Matrix Differentiation

Overview

$\mathbf{y} = \mathbf{Ax}$ is a vector. However, its derivative with respect to $\mathbf{x}$ is a matrix $\mathbf{A}$ . A vector is expanded to a matrix. The new dimension appeared during the differentiation is the dimension of $\mathbf{x}$ . If the length of $\mathbf{x}$ is $n$ , the length of $\mathbf{y}$ should also be $n$ . The derivative looks like $\frac{\partial \mathbf{y}}{\partial \mathbf{x}}$ . If we put the derivatives into the original vector shape, it looks like this.

${\frac {\partial \mathbf {y} }{\partial \mathbf x}}={\begin{bmatrix}{\frac {\partial y_{1}}{\partial \mathbf x}}\\{\frac {\partial y_{2}}{\partial \mathbf x}}\\\vdots \\{\frac {\partial y_{m}}{\partial \mathbf x}}\\\end{bmatrix}}$

However, each of the $\mathbf x$ here is a vector, so the actual derivative is expanded with a dimension of the length of $\mathbf x$ .

${\frac {\partial \mathbf {y} }{\partial \mathbf {x} }}={\begin{bmatrix}{\frac {\partial y_{1}}{\partial x_{1}}}&{\frac {\partial y_{1}}{\partial x_{2}}}&\cdots &{\frac {\partial y_{1}}{\partial x_{n}}}\\{\frac {\partial y_{2}}{\partial x_{1}}}&{\frac {\partial y_{2}}{\partial x_{2}}}&\cdots &{\frac {\partial y_{2}}{\partial x_{n}}}\\\vdots &\vdots &\ddots &\vdots \\{\frac {\partial y_{m}}{\partial x_{1}}}&{\frac {\partial y_{m}}{\partial x_{2}}}&\cdots &{\frac {\partial y_{m}}{\partial x_{n}}}\\\end{bmatrix}}$

When we expand the dimension, we need to align that dimension well across different terms of the function.

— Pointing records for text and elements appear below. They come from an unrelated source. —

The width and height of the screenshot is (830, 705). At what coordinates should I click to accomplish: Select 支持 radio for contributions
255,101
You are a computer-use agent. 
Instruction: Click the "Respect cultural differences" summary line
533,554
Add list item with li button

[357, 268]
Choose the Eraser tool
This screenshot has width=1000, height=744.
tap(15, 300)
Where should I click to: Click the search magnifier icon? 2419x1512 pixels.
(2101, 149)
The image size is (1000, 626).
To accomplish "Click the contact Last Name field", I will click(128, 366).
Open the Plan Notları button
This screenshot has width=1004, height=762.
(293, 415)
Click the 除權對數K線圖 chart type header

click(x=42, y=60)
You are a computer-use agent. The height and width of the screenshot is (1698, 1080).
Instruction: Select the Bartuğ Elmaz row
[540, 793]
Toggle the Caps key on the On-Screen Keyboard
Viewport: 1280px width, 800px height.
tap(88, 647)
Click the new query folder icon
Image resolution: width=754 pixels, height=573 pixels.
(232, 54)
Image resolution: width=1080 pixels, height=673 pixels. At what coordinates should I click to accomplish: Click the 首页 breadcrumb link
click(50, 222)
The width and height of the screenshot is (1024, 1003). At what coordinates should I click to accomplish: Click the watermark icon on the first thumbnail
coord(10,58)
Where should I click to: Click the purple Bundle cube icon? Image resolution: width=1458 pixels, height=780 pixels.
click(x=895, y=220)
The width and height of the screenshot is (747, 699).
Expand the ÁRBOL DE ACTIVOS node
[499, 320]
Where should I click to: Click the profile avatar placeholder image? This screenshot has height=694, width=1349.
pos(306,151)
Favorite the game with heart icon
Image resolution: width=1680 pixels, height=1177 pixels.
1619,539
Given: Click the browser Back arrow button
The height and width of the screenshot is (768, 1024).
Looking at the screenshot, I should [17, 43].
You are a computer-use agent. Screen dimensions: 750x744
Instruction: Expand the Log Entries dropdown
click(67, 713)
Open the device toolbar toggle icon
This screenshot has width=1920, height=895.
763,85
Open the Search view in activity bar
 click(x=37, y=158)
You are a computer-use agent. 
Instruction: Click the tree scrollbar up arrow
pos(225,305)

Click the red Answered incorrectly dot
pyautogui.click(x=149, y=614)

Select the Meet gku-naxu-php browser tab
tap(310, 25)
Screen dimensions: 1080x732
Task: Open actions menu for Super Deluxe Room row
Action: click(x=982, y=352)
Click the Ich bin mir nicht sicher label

For the following example, $\mathbf x$ and $\mathbf a$ are vectors. So the function is a scalar before differentiation. However, the $\mathbf x$ in one of the terms is transposed but not in the other one. When we expand the scalar to a vector during differentiation, we should either expand according to the transposed $\mathbf x$ or the not transposed $\mathbf x$ , but not both. In this way, the two results can be added up together to $2\mathbf a$ . Otherwise, they will be a row and a column vector.

$\frac{\partial ({\mathbf x^\top \mathbf a + \mathbf a^\top \mathbf x})}{\partial \mathbf x} = 2\mathbf a$

Rules

All the rules are expanded according to $\mathbf x$ as the last dimension not transposed.

$\frac{\partial ({\mathbf a^\top \mathbf x})}{\partial \mathbf x} = \mathbf a$

$\frac{\partial ({\mathbf x^\top \mathbf a})}{\partial \mathbf x} = \mathbf a$

For the quadratic form

${\frac {\partial {\mathbf {x}}^{\top }{\mathbf {A}}{\mathbf {x}}}{\partial {\mathbf {x}}}}=2\mathbf{A}\mathbf{x}$